=== Tasks and exercises ===
**a.** Return the passage of the Kamphaeng Phet travel text below, copied word for word. Begin at the words "With a bundle" and stop after "park’s central zone.".
**b.** Translate this sentence from the Kamphaeng Phet travel text below into Spanish: "Many homes double as restaurants, dishing out tasty egg-wheat noodle (ba-mii) soup with roasted duck or pork -- a specialty of Kamphaeng Phet."

=== Text excerpt ===

The UNESCO-listed ruins at Kamphaeng Phet attract a trickle of travellers, often on day trips from Sukhothai. Those who linger are treated to great food, a scenic riverfront, pristine natural attractions and locals who haven't become jaded by mainstream tourism. If you seek to sidestep the well-trodden track, two days in Kamphaeng Phet could be just the ticket.
A great reason to spend a night or two in Kamphaeng Phet is Three J Guesthouse, one of our favourite places to stay in Thailand. Mr Charin and his son James ease the difficulty of exploring a non-touristy destination by providing maps, info, tours and motorbike/bicycle rental while generally making guests feel welcome in a town where you won’t see many foreign faces.
Set off on a bicycle in the morning, stopping for a northern Thai coffee at one of several bakeries among the city’s solid selection of food offerings. Before you pedal up to the ruins, head down to the day market off Bumrangrat Road to see (and taste) fresh local fruit among the mounds of produce.
With a bundle of stumpy bananas in your bicycle basket, pedal north past quiet temples and the old wooden houses that line Tesa Road. Many homes double as restaurants, dishing out tasty egg-wheat noodle (ba-mii) soup with roasted duck or pork -- a specialty of Kamphaeng Phet. After a bowl (or three), continue north to the historical park’s central zone.
After checking out the Ayutthaya-period Buddha images and elephant sculptures at Wat Phra Kaeo, mosey over to the National Museum and Ruan Thai Museum to gain a deeper understanding of Kamphaeng Phet's place in history. If you're the superstitious type, offer a flower garland at a shrine dedicated to the Hindu god Shiva, believed to protect all those who pass through the area.
Pedal northwest from the museums and turn right and then left to the historical park’s northern zone, where temples like Wat Phra Non and Wat Phra Si Ariyabot feature worn laterite Buddha images that resemble the sculptures of Alberto Giacometti. Be sure to make it all the way to the 68 elephant sculptures at Wat Chang Rob before slowing down at some of the minor sites.

=== Listed records ===
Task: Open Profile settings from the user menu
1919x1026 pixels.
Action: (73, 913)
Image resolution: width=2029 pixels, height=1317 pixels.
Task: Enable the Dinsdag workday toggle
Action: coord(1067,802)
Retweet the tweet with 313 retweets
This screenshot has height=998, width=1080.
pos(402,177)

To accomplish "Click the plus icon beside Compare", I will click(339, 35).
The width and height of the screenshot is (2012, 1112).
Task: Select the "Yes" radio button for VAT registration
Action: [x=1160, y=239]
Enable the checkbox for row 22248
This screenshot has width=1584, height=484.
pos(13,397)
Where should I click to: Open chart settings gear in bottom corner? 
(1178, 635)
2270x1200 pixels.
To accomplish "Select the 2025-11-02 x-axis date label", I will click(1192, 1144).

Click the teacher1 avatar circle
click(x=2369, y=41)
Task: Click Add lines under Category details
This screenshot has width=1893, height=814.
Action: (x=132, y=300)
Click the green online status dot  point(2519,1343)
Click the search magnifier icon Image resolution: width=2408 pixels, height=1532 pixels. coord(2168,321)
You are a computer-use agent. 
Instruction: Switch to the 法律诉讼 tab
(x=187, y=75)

=== Solutions per task ===
**a.**
With a bundle of stumpy bananas in your bicycle basket, pedal north past quiet temples and the old wooden houses that line Tesa Road. Many homes double as restaurants, dishing out tasty egg-wheat noodle (ba-mii) soup with roasted duck or pork -- a specialty of Kamphaeng Phet. After a bowl (or three), continue north to the historical park’s central zone.

**b.** Muchas casas funcionan también como restaurantes y sirven una sabrosa sopa de fideos de huevo y trigo (ba-mii) con pato o cerdo asado -- una especialidad de Kamphaeng Phet.